That Darn Memory Bus

Among the entire GTX 600 family, the GTX 660 Ti’s one unique feature is its memory controller layout. NVIDIA built GK104 with 4 memory controllers, each 64 bits wide, giving the entire GPU a combined memory bus width of 256 bits. These memory controllers are tied into the ROPs and L2 cache, with each controller forming part of a ROP partition containing 8 ROPs (or rather 1 ROP unit capable of processing 8 operations), 128KB of L2 cache, and the memory controller. To disable any of those things means taking out a whole ROP partition, which is exactly what NVIDIA has done.

The impact on the ROPs and the L2 cache is rather straightforward – render operation throughput is reduced by 25% and there’s 25% less L2 cache to store data in – but the loss of the memory controller is a much tougher concept to deal with. This goes for both NVIDIA on the design end and for consumers on the usage end.

256 is a nice power-of-two number. For video cards with power-of-two memory bus widths, it’s very easy to equip them with a similarly power-of-two memory capacity such as 1GB, 2GB, or 4GB of memory. For various minor technical reasons (mostly the sanity of the engineers), GPU manufacturers like sticking to power-of-two memory busses. And while this is by no means a true design constraint in video card manufacturing, there are ramifications for skipping from it.

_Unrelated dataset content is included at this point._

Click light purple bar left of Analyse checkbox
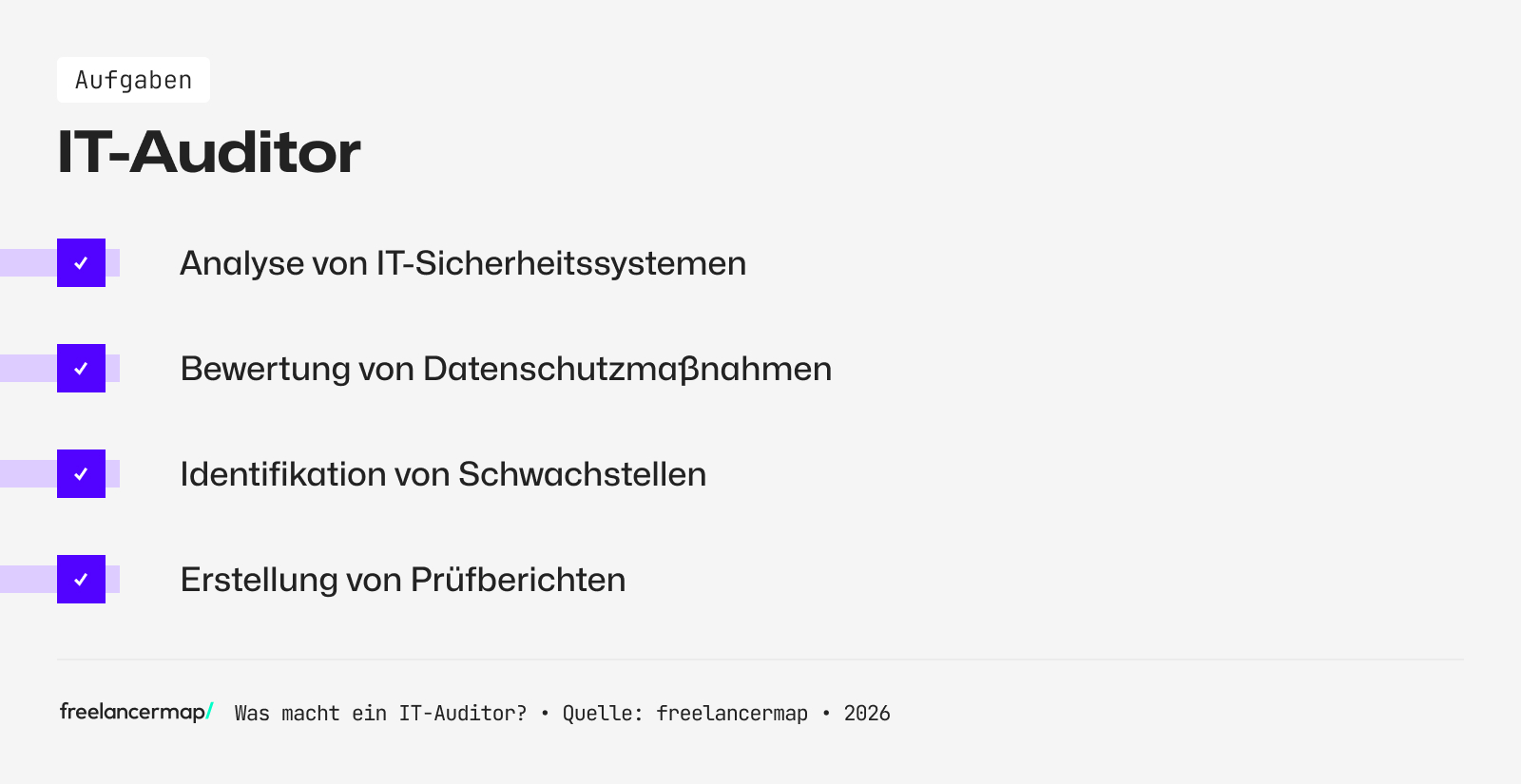Image resolution: width=1521 pixels, height=784 pixels. (28, 263)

The biggest consequence of deviating from a power-of-two memory bus is that under normal circumstances this leads to a card’s memory capacity not lining up with the bulk of the cards on the market. To use the GTX 500 series as an example, NVIDIA had 1.5GB of memory on the GTX 580 at a time when the common Radeon HD 5870 had 1GB, giving NVIDIA a 512MB advantage. Later on however the common Radeon HD 6970 had 2GB of memory, leaving NVIDIA behind by 512MB. This also had one additional consequence for NVIDIA: they needed 12 memory chips where AMD needed 8, which generally inflates the bill of materials more than the price of higher speed memory in a narrower design does. This ended up not being a problem for the GTX 580 since 1.5GB was still plenty of memory for 2010/2011 and the high pricetag could easily absorb the BoM hit, but this is not always the case.

Because NVIDIA has disabled a ROP partition on GK104 in order to make the GTX 660 Ti, they’re dropping from a power-of-two 256bit bus to an off-size 192bit bus. Under normal circumstances this means that they’d need to either reduce the amount of memory on the card from 2GB to 1.5GB, or double it to 3GB. The former is undesirable for competitive reasons (AMD has 2GB cards below the 660 Ti and 3GB cards above) not to mention the fact that 1.5GB is too small for a $300 card in 2012. The latter on the other hand incurs the BoM hit as NVIDIA moves from 8 memory chips to 12 memory chips, a scenario that the lower margin GTX 660 Ti can’t as easily absorb, not to mention how silly it would be for a GTX 680 to have less memory than a GTX 660 Ti.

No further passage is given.